Draft guidance on statins
The National Institute for Health and Care Excellence (NICE) is recommending that the threshold for starting statins for the preventive treatment of cardiovascular disease (CVD) is halved from a 20% risk of developing CVD over 10 years to a 10% risk. This draft guidance – an update on its 2008 lipid modification guidance – follows new evidence for CVD risk assessment tools and the availability of generic statins.
For UK healthcare professionals only
According to NICE, CVD is still the leading cause of death in England and Wales, accounting for one in three deaths in the UK despite the huge fall in CVD death rates since the 1970s.
The draft guidance is currently out for public consultation. Key recommendations include:
- Using a systematic strategy to identify people aged 40–74 likely to be at high risk for the primary prevention of CVD in primary care.
- Using the QRISK2 risk assessment tool to assess CVD risk in primary prevention.
- Routinely recording ethnicity, body mass index and family history of premature CVD in medical records.
Before starting lipid modification therapy for the primary prevention of CVD, taking at least one lipid sample to measure a full lipid profile. This should include measurement of total cholesterol, high-density lipoprotein (HDL) cholesterol, non-HDL cholesterol, and triglyceride concentrations. A fasting sample is not needed.
Offering a high-intensity statin treatment for the primary prevention of CVD to people who have a 10% or greater 10-year risk of developing CVD. Estimate the level of risk using the QRISK2 assessment tool.
Offering statin treatment for the primary prevention of CVD with atorvastatin 20 mg.
Starting statin treatment in people with established CVD, type 1 diabetes or type 2 diabetes with atorvastatin 80 mg.

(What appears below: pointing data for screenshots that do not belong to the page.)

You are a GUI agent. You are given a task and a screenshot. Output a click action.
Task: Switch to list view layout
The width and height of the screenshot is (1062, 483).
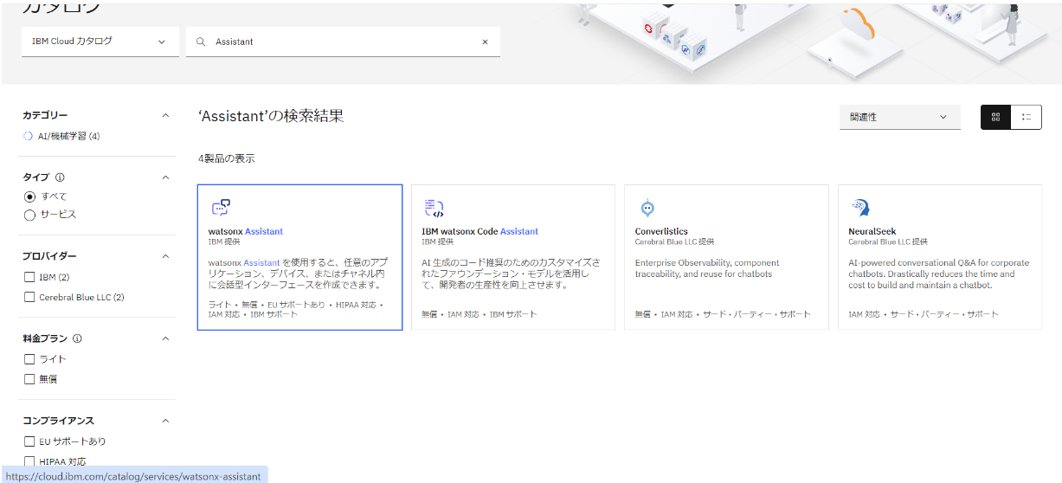tap(1026, 117)
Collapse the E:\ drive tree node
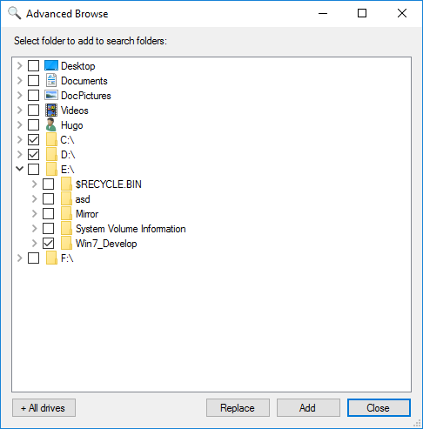423x429 pixels. (x=19, y=169)
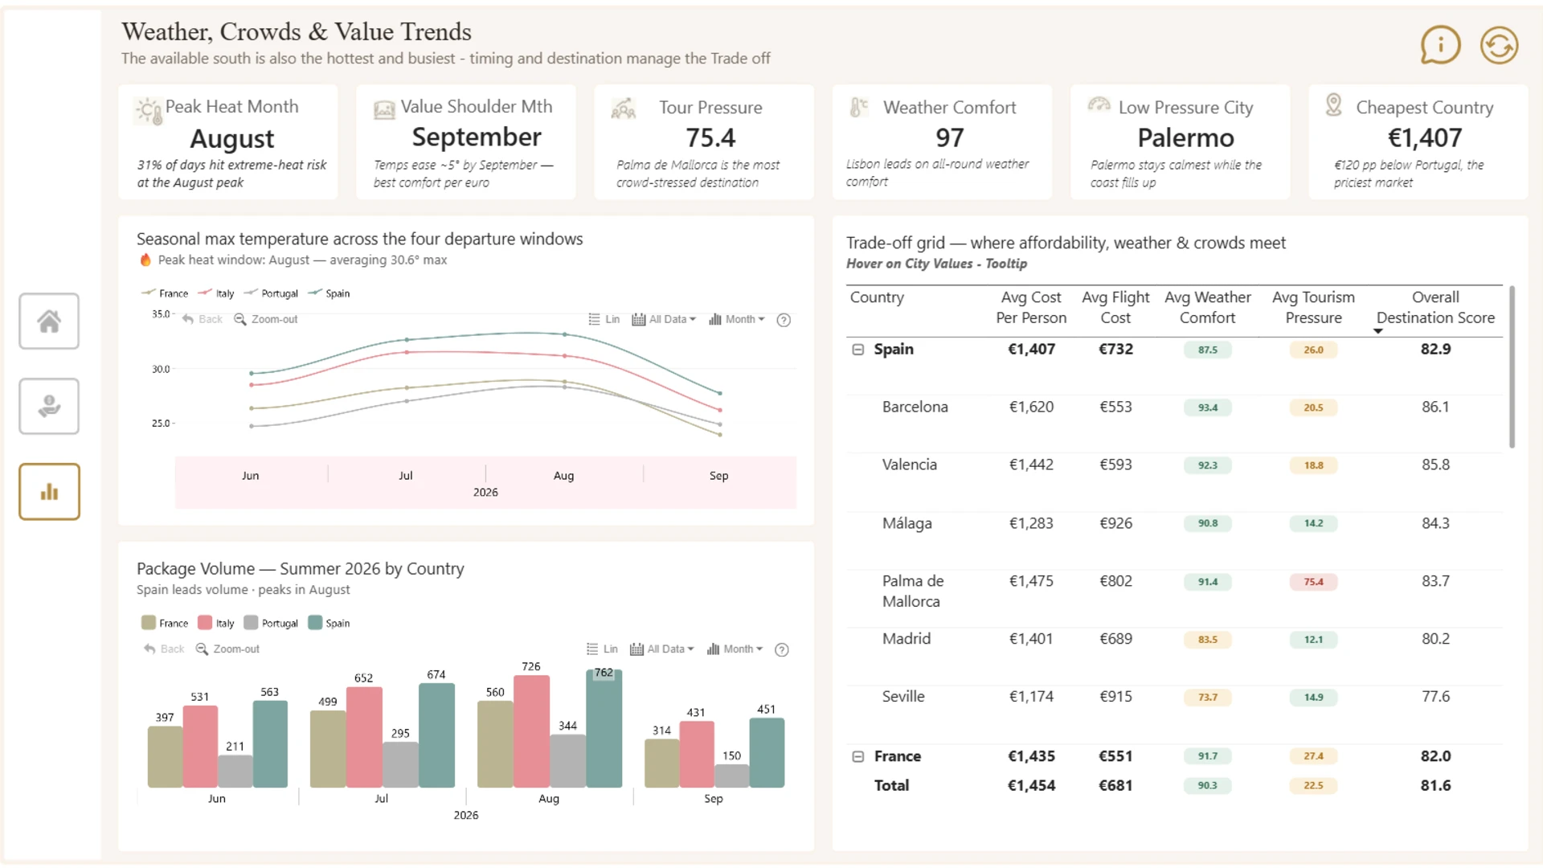Toggle the Spain legend in temperature chart
Image resolution: width=1543 pixels, height=868 pixels.
tap(329, 293)
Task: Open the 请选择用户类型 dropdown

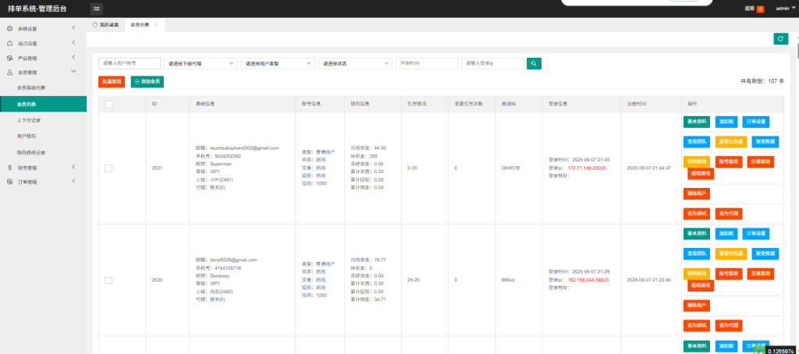Action: point(277,63)
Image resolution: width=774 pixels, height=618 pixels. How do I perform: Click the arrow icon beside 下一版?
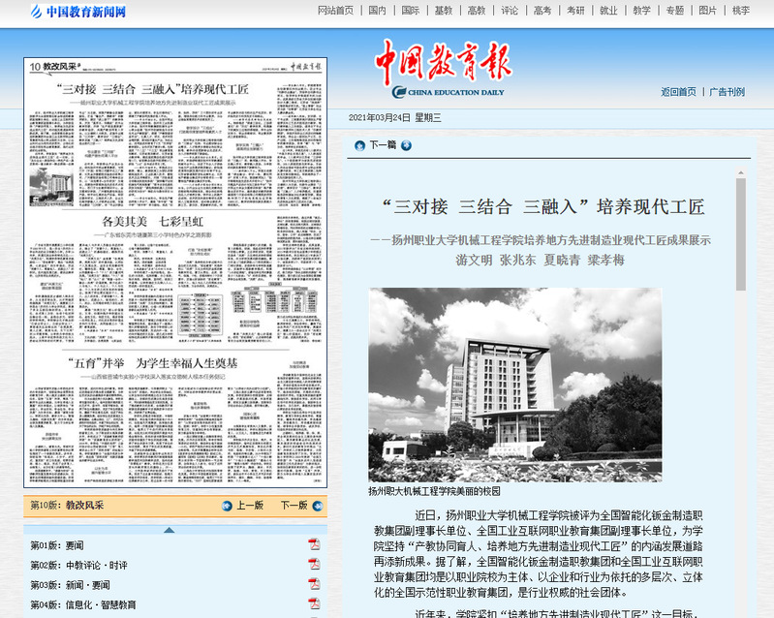coord(317,506)
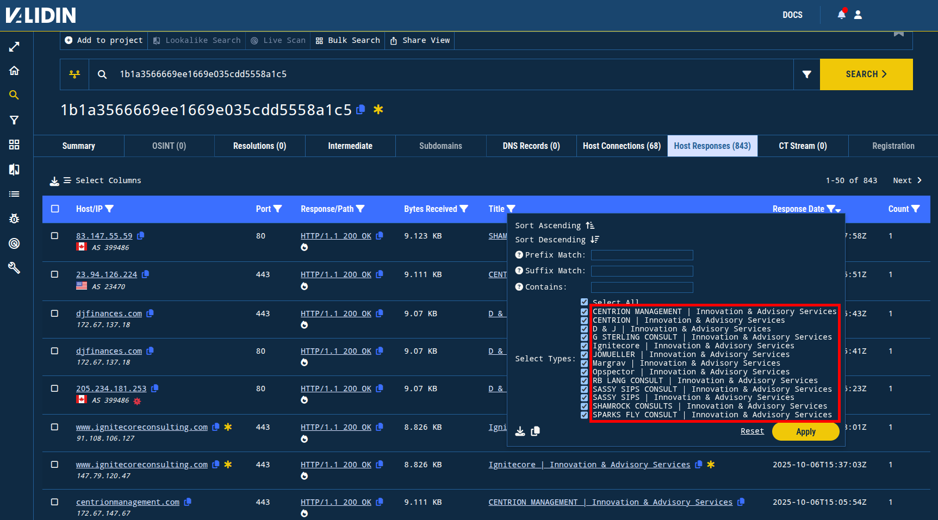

Using a lower dose of atorvastatin If there are potential drug interactions, risk of adverse effects, comorbidities, or patient preference.
Post-MI guidance updated
The National Institute for Health and Care Excellence (NICE) has updated its secondary prevention of myocardial infarction (MI) guidance.
Clinical guidelines CG172 replace NICE clinical guideline 48, published in 2007. The new guidelines reflect major changes in the treatment of acute MI, ST-elevation MI (STEMI) and non-ST-elevation MI (NSTEMI), particularly the use of primary percutaneous coronary intervention which has replaced thrombolysis in most cases of STEMI.
Key factors for implementation include:
- Improving uptake of cardiac rehabilitation programmes which are currently only started by 46% of people post-MI.
- Offering all people who have had an acute MI, angiotensin-converting enzyme (ACE) inhibitors, dual antiplatelet therapy, beta blockers, and statins; and titrating doses where necessary.
- Offering an assessment of left ventricular function to all people post-MI.
- No longer recommending eating oily fish or omega-3 capsules/supplements to prevent further MI.
- Recommending a Mediterranean-style diet.
- Stressing the importance of lifestyle changes including encouraging exercise for 20-30 minutes daily.